Bien qu’assorti, pour certains titres, du privilège impérial, c’est à cette catégorie des presses particulières que nous pouvons rattacher une série d’ouvrages religieux parus entre 1540 et 1552, portant tous l’adresse de la collégiale Saint Victor près de Mayence (Allemagne) et pour lesquels, il semble que l’initiateur en ait été uniquement un certain Johan Dobneck, dit Cochlaeus. 

Page de titre du De Haerici de Conrad Braun


La reliure monastique de l'ouvrage, une demie peau de truie estampée.

La collégiale Saint-Victor avait été fondée à la fin du Xe siècle, à Weisenau près de Mayence. Elle disposait déjà de tours et de fortes murailles qui remontaient à l'époque romaine ou au haut Moyen Âge lorsque L'archevêque Baudouin de Luxembourg (1328–1336) la fit fortifier parce qu’elle se trouvaient à l’extérieur de l’enceinte de la ville.

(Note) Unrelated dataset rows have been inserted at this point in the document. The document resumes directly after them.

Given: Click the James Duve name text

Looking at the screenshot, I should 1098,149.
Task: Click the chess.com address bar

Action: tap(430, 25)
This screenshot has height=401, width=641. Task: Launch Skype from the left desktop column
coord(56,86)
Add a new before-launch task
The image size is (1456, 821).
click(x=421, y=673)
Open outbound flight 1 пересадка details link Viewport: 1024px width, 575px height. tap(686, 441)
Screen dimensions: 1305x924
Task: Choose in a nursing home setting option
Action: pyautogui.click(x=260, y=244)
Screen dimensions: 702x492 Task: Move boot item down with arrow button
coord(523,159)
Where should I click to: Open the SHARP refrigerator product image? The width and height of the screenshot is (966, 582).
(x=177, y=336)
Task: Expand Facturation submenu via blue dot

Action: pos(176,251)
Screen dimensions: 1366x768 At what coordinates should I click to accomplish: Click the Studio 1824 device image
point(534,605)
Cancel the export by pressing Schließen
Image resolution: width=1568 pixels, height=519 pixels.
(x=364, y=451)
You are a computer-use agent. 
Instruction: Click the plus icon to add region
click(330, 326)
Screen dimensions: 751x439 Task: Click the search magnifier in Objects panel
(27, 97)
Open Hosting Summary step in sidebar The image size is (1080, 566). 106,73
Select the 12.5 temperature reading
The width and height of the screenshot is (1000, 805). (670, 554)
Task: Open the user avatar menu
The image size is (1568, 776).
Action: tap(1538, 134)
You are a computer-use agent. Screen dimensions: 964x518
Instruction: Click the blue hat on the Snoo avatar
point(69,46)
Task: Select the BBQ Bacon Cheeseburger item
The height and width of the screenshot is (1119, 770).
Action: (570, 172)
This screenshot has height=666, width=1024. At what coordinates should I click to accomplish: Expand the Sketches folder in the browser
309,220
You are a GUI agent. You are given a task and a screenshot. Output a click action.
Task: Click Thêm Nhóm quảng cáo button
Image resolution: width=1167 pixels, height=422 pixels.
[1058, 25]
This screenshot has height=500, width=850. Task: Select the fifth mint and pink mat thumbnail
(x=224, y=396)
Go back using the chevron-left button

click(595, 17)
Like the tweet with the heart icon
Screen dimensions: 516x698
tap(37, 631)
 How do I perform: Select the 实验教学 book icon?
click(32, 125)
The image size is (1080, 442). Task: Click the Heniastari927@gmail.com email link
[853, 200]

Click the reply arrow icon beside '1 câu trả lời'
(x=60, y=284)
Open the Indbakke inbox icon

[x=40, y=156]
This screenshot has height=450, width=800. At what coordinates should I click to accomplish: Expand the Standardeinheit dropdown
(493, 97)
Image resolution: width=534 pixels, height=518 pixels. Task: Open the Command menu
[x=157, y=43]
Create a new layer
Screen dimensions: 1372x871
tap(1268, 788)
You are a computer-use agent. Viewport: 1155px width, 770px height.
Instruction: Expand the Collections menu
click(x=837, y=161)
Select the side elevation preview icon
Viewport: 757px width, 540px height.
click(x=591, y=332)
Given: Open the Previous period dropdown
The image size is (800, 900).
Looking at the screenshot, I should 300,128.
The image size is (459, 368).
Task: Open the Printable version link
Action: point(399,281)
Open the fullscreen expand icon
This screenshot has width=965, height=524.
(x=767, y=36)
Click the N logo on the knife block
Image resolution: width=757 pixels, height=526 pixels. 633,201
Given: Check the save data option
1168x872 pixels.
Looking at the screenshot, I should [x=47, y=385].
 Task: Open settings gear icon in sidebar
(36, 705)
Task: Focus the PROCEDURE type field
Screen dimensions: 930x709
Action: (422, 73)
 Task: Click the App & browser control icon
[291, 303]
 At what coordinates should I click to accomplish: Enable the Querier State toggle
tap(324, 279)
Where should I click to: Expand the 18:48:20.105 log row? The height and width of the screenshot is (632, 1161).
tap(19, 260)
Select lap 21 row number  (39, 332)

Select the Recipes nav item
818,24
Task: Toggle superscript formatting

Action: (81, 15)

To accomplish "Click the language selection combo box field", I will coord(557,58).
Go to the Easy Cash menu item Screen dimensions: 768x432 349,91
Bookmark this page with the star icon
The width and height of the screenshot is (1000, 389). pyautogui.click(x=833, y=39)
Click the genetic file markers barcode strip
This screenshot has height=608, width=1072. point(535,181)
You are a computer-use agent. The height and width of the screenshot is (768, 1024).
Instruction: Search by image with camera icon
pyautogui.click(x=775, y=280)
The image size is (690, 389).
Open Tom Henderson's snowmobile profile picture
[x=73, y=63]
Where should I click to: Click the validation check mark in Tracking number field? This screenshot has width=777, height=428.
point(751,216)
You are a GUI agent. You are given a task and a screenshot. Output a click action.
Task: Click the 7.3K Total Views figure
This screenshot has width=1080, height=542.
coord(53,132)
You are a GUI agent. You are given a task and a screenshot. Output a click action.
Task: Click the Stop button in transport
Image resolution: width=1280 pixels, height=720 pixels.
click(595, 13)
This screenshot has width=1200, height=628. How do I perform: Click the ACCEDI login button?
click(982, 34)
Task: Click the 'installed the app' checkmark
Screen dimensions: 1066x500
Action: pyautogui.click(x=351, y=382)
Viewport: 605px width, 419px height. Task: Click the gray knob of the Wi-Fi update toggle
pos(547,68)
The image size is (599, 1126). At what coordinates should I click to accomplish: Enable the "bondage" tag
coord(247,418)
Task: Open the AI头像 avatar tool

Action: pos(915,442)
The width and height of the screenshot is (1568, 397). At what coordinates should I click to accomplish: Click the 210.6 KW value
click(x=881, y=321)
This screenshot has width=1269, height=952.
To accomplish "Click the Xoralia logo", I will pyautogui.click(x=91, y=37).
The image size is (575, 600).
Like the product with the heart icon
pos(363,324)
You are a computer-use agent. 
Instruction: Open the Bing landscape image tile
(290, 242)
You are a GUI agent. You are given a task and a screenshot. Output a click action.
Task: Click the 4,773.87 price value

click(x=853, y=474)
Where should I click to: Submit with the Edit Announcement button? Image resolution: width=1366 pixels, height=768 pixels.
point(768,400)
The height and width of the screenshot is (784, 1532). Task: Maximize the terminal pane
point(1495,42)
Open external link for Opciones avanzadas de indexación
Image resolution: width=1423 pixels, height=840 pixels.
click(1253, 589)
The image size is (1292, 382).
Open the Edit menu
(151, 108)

En pleine controverse religieuse et pour remplir son dessein évangélique, la congrégation s’adjoignit un imprimeur de la ville, François Behem, originaire de Meissen, qui transporta ses presses dans l’enceinte de l’abbaye, en 1539. Behem avait un lien de parenté avec Cochlaeus puisque son épouse était la nièce de celui-ci. [3]

Saint Victor pouvait s’enorgueillir d’un célèbre précédent en matière typographique car parmi la liste des membres des confréries rattachées à son chapitre figure le nom d’un certain Johannes Gensfleisch zur Laden zum Gutenberg. [4]

Cette imprimerie eut une activité soutenue jusqu'au 28 Aout 1552, année où l'abbaye, avec toutes ses dépendances, fut pillée et détruite par le margrave Albert II Alcibiade de Brandebourg-Kulmbach pendant la Seconde guerre des Margraves, ce conflit qui opposa les princes luthériens et catholiques du Saint Empire et qui finit par la paix d’Augsbourg en 1555. La Collégiale ne sera jamais reconstruite, mais le chapitre fut déplacé le 21 octobre 1552 à la collégiale Saint-Jean à l'intérieur des murs de Mayence.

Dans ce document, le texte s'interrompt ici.